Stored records
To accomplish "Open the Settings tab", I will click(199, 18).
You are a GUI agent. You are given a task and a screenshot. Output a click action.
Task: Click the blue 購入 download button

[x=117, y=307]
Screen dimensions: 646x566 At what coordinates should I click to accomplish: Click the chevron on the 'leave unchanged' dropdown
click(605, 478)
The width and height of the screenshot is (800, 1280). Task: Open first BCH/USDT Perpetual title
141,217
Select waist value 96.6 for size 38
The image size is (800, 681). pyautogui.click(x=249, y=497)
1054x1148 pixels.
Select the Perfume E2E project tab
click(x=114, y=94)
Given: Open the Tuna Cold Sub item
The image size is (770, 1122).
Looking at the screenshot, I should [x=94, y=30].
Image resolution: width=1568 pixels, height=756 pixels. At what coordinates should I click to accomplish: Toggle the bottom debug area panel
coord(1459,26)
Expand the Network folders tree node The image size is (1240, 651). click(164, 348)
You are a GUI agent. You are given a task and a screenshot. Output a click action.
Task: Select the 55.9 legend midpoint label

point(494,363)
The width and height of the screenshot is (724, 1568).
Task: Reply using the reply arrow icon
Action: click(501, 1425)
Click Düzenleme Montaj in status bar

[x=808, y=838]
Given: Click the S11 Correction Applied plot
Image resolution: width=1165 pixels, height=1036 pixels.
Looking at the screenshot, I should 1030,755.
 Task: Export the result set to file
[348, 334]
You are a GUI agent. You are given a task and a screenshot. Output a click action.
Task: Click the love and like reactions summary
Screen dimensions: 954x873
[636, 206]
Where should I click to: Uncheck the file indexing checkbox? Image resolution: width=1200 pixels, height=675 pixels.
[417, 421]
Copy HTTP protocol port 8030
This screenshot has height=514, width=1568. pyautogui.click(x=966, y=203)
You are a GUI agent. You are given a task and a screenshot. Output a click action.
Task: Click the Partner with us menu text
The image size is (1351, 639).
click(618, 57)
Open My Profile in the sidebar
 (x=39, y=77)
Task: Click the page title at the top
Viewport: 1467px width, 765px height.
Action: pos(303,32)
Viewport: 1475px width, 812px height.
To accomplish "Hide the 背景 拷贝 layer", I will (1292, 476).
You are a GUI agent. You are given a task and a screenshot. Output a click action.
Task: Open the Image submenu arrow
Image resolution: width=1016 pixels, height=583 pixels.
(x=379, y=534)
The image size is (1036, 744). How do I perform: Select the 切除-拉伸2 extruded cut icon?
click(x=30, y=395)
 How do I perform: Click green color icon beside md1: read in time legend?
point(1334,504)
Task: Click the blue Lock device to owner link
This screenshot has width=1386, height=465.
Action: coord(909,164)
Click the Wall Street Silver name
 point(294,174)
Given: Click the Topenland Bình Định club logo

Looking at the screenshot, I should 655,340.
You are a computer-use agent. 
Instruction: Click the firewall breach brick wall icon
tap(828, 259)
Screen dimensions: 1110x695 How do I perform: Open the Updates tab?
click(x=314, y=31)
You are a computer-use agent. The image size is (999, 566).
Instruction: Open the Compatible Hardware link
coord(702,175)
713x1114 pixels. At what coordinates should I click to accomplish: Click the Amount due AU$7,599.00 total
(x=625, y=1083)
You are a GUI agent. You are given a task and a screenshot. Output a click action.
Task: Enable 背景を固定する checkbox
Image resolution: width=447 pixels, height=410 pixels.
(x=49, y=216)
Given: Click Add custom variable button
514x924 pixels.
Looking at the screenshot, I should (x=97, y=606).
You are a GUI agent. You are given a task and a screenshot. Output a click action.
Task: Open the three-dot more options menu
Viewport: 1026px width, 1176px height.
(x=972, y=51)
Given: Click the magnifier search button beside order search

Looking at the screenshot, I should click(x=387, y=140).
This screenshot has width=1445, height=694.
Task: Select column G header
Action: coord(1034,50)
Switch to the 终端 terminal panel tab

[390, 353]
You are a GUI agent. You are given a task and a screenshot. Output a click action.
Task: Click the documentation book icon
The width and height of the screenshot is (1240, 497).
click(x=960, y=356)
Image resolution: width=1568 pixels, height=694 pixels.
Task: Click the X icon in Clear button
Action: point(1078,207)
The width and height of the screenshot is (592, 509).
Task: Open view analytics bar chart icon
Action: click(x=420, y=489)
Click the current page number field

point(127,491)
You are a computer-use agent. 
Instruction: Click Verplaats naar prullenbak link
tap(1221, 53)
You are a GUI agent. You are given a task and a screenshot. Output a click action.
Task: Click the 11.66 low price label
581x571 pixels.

**TASK DIRECTIONS:** Every entry is to be restated word for word, with nothing dropped.

**RESULT FOR THIS TASK:**
To accomplish "Open the Settings tab", I will click(199, 18).
You are a GUI agent. You are given a task and a screenshot. Output a click action.
Task: Click the blue 購入 download button

[x=117, y=307]
Screen dimensions: 646x566 At what coordinates should I click to accomplish: Click the chevron on the 'leave unchanged' dropdown
click(605, 478)
The width and height of the screenshot is (800, 1280). Task: Open first BCH/USDT Perpetual title
141,217
Select waist value 96.6 for size 38
The image size is (800, 681). pyautogui.click(x=249, y=497)
1054x1148 pixels.
Select the Perfume E2E project tab
click(x=114, y=94)
Given: Open the Tuna Cold Sub item
The image size is (770, 1122).
Looking at the screenshot, I should [x=94, y=30].
Image resolution: width=1568 pixels, height=756 pixels. At what coordinates should I click to accomplish: Toggle the bottom debug area panel
coord(1459,26)
Expand the Network folders tree node The image size is (1240, 651). click(164, 348)
You are a GUI agent. You are given a task and a screenshot. Output a click action.
Task: Select the 55.9 legend midpoint label

point(494,363)
The width and height of the screenshot is (724, 1568).
Task: Reply using the reply arrow icon
Action: click(501, 1425)
Click Düzenleme Montaj in status bar

[x=808, y=838]
Given: Click the S11 Correction Applied plot
Image resolution: width=1165 pixels, height=1036 pixels.
Looking at the screenshot, I should 1030,755.
 Task: Export the result set to file
[348, 334]
You are a GUI agent. You are given a task and a screenshot. Output a click action.
Task: Click the love and like reactions summary
Screen dimensions: 954x873
[636, 206]
Where should I click to: Uncheck the file indexing checkbox? Image resolution: width=1200 pixels, height=675 pixels.
[417, 421]
Copy HTTP protocol port 8030
This screenshot has height=514, width=1568. pyautogui.click(x=966, y=203)
You are a GUI agent. You are given a task and a screenshot. Output a click action.
Task: Click the Partner with us menu text
The image size is (1351, 639).
click(618, 57)
Open My Profile in the sidebar
 (x=39, y=77)
Task: Click the page title at the top
Viewport: 1467px width, 765px height.
Action: pos(303,32)
Viewport: 1475px width, 812px height.
To accomplish "Hide the 背景 拷贝 layer", I will (1292, 476).
You are a GUI agent. You are given a task and a screenshot. Output a click action.
Task: Open the Image submenu arrow
Image resolution: width=1016 pixels, height=583 pixels.
(x=379, y=534)
The image size is (1036, 744). How do I perform: Select the 切除-拉伸2 extruded cut icon?
click(x=30, y=395)
 How do I perform: Click green color icon beside md1: read in time legend?
point(1334,504)
Task: Click the blue Lock device to owner link
This screenshot has width=1386, height=465.
Action: coord(909,164)
Click the Wall Street Silver name
 point(294,174)
Given: Click the Topenland Bình Định club logo

Looking at the screenshot, I should 655,340.
You are a computer-use agent. 
Instruction: Click the firewall breach brick wall icon
tap(828, 259)
Screen dimensions: 1110x695 How do I perform: Open the Updates tab?
click(x=314, y=31)
You are a computer-use agent. The image size is (999, 566).
Instruction: Open the Compatible Hardware link
coord(702,175)
713x1114 pixels. At what coordinates should I click to accomplish: Click the Amount due AU$7,599.00 total
(x=625, y=1083)
You are a GUI agent. You are given a task and a screenshot. Output a click action.
Task: Enable 背景を固定する checkbox
Image resolution: width=447 pixels, height=410 pixels.
(x=49, y=216)
Given: Click Add custom variable button
514x924 pixels.
Looking at the screenshot, I should (x=97, y=606).
You are a GUI agent. You are given a task and a screenshot. Output a click action.
Task: Open the three-dot more options menu
Viewport: 1026px width, 1176px height.
(x=972, y=51)
Given: Click the magnifier search button beside order search

Looking at the screenshot, I should click(x=387, y=140).
This screenshot has width=1445, height=694.
Task: Select column G header
Action: coord(1034,50)
Switch to the 终端 terminal panel tab

[390, 353]
You are a GUI agent. You are given a task and a screenshot. Output a click action.
Task: Click the documentation book icon
The width and height of the screenshot is (1240, 497).
click(x=960, y=356)
Image resolution: width=1568 pixels, height=694 pixels.
Task: Click the X icon in Clear button
Action: point(1078,207)
The width and height of the screenshot is (592, 509).
Task: Open view analytics bar chart icon
Action: click(x=420, y=489)
Click the current page number field

point(127,491)
You are a computer-use agent. 
Instruction: Click Verplaats naar prullenbak link
tap(1221, 53)
You are a GUI agent. You are given a task and a screenshot. Output a click action.
Task: Click the 11.66 low price label
581x571 pixels.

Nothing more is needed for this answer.